--- BEGIN Passage given ---
Are we leaving gaming’s future to chance?

TAGs: Guest Contributor, Martin Owens, United States

This is a guest contribution by Martin Owens. If you would like to submit a contribution please contact Bill Beatty for submission details. Thank you.

In one sense it’s inevitable that gaming and gambling law should lag behind the technology. After all, there were no laws or regulations for automobile traffic until the automobile came along. But in the United States especially, gambling law has been allowed to stay fixed in the past. Faced with the accelerating changes of the digital age- social media, virtual goods, new formats and platforms-American gambling law threatens to become not merely outdated, but irrelevant and even un-Constitutional.

Comparing the Elements

Of the three elements that go to make up gambling- consideration, prize, and chance, chance is by far the most controversial. Merely labeling a given activity a “game of chance” is to condemn it altogether under the laws of many US states, and cast suspicion on its legitimacy in most of the rest. Yet chance is the most nebulous and least clearly defined of all these legal elements.

Are We Leaving Gaming's Future To Chance?The definition of “Consideration”, by comparison, has evolved considerably in American gambling law. While a minority of states retain the general-issue contract law definition: “any right, interest, profit or benefit accruing to one party, or some forbearance, detriment, loss or responsibility given, suffered or undertaken by the other”1 ,a majority of states and the Federal government have come to take the view that for there to be consideration for gambling, the player must pay money to participate. Beginning with the Yellow Stone lottery case of 1890,2 the concept evolved through The Bank Night Cases of the 1930s, culminating in the US Supreme Court decision in Federal Communications Commission v American Broadcasting Company. 3 Today, the dominant view is that the element of consideration does not exist, for a gambling transaction, unless participants are required to give money in order to participate.4 

The element of prize, likewise, began with a broad, general definition: “Anything offered as a reward of contest”. 5 As far as gambling law, however, this has since been brought around to a commonsense definition: essentially, anything of general value. In the mid-20th century, the legal definition was expanded in many states to cover a new wrinkle in gambling. Certain amusement machines would award replays as prizes, and those replays could be exchanged, sub rosa, for cash or merchandise.6 But since legal and licensed gaming is available in almost every state,  bettors today need no legal subterfuge is in order to play. Consequently, this particular racket is essentially extinct in the USA.
--- END Passage given ---
--- BEGIN Collected data ---
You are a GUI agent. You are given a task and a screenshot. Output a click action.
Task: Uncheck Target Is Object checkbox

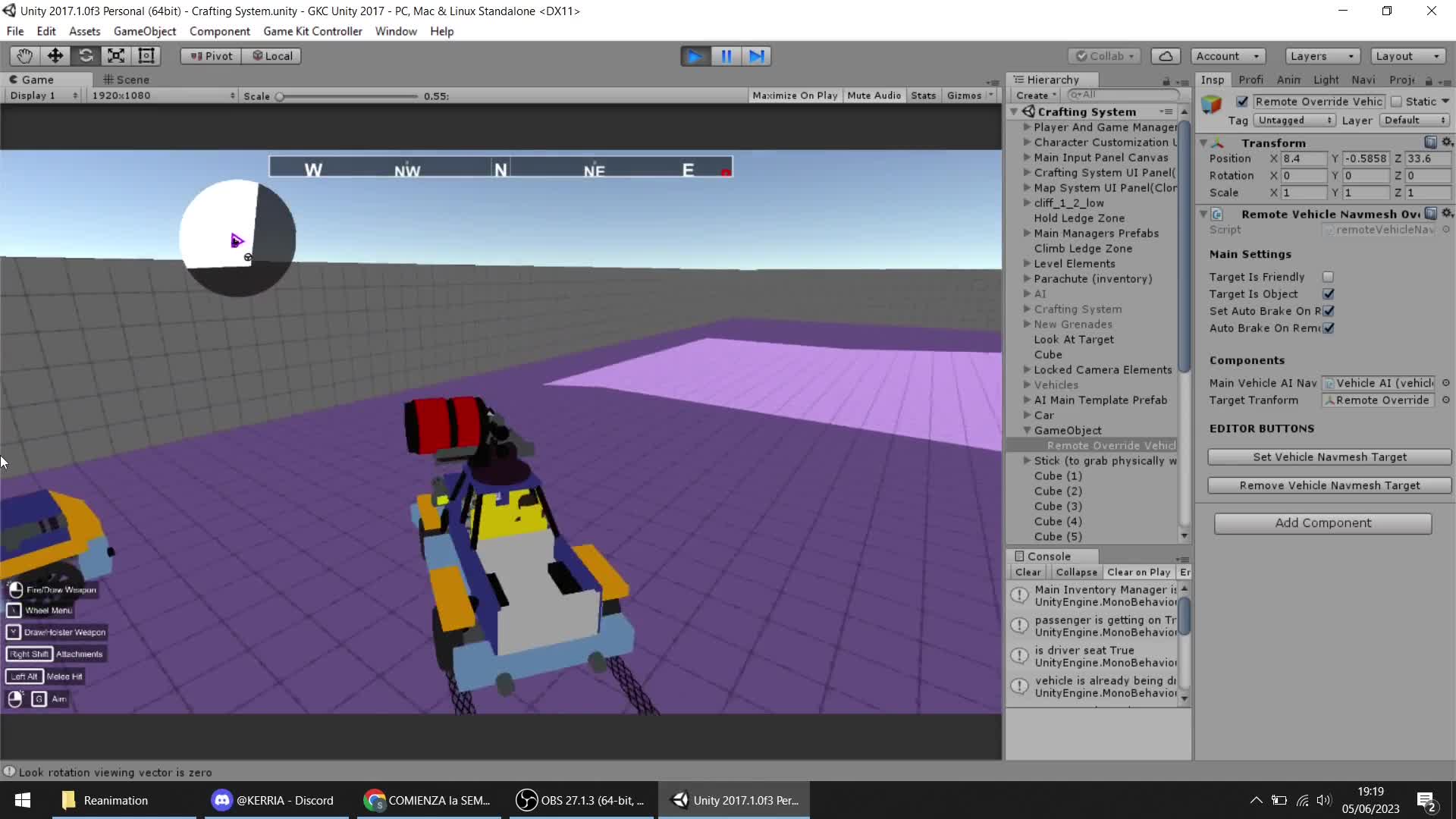click(x=1328, y=294)
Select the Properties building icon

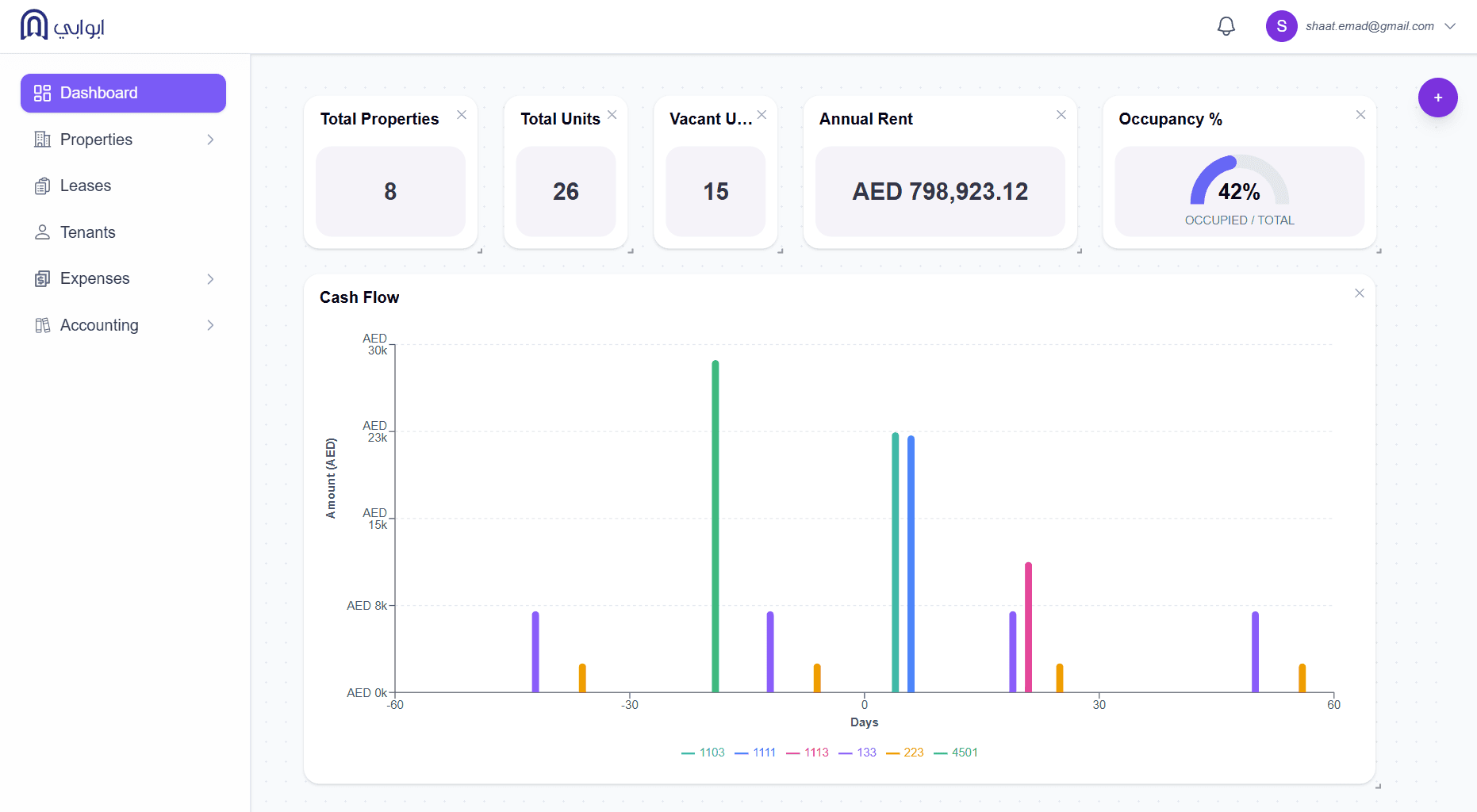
--- END Collected data ---
### What you should do
Answer these questions about the gambling law article:
1. What three things does the article say make up gambling?
2. Which case began the evolution of the concept of consideration?
3. What broad, general definition did the element of prize begin with?

### Result of this task
1. Consideration, prize, and chance.
2. The Yellow Stone lottery case of 1890.
3. "Anything offered as a reward of contest".